31 Mayıs 2009 Pazar

ordu'dan haberler...



istanbul'un karmaşasına öyle kaptırmışız ki kendimizi; atm'den para çekerken tedirgin olmak normal, sırt çantamızı önümüze asarak yürümek normal, bir kahve ve yanındaki küçük kurabiyeye 15 lira vermek normal, eve alarm taktırmak normal, işe 1,5 saatte gitmek normal gelmeye başlamış...
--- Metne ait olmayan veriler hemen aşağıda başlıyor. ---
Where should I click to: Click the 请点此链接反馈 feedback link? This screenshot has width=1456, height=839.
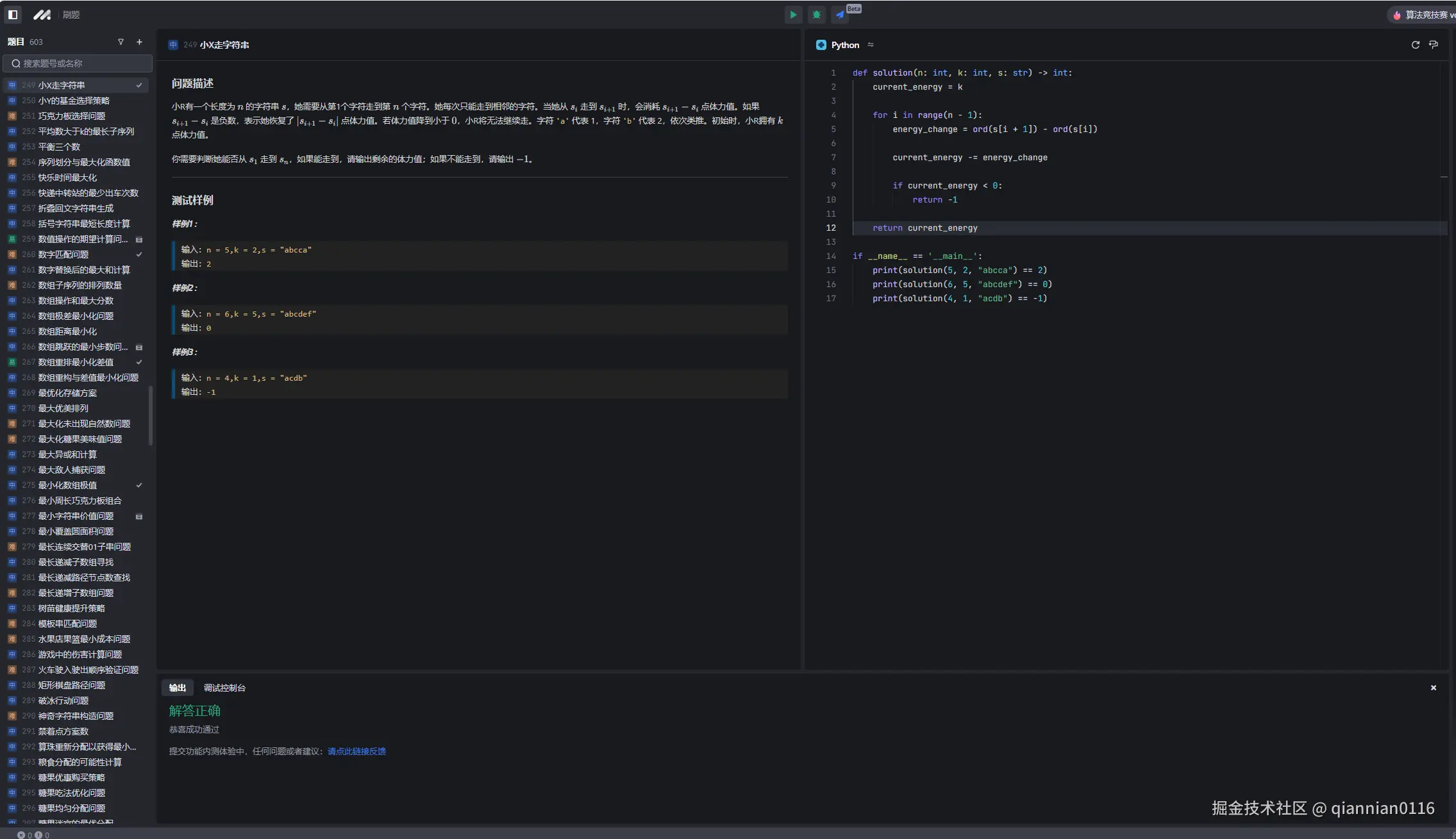[x=356, y=751]
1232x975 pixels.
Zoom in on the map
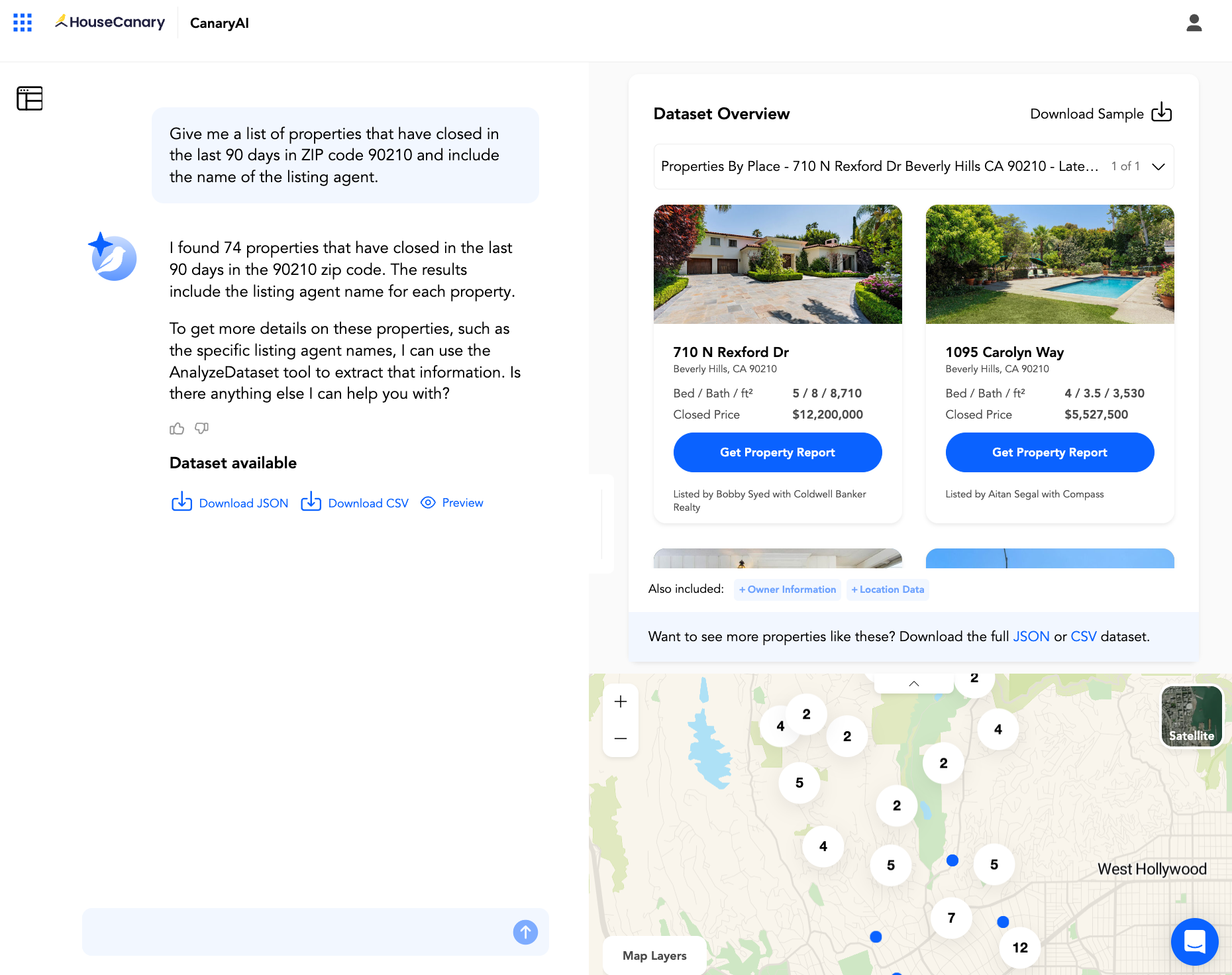point(620,701)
o nedenle bu şehre ilk geldiğimde çok yadırgadım. evimle, işim arası yaklaşıııık 2 dakika... zaten en uzak mesafe 10 dakika... evden çıkarken her tarafı kilitlemek yerine, bütün balkon kapılarını açıyorum ki ev nefes alsın... şehirde belirgin bir güleryüz ve sakinlik hakim... hiç birşey için acele etmiyorlar... evlerin deniz ya da yeşil görmemesi acayip bir durum... bilmediğiniz bir yeri sorduğunuzda, sizinle beraber o yere kadar geliyorlar...

evim çatı katı olduğundan mıdır nedir, sabahın 5.inde uyanıyorum... zorla ancak 7'ye kadar uyuyabiliyorum, zira güneş tam da gözümün içine doğuyor... bu, bana çok zaman kazandırıyor olmakla beraber gece keyiflerim sona erdi...
(yukarıdaki resimler evimin manzarasıdır, söylemesi ayıp...)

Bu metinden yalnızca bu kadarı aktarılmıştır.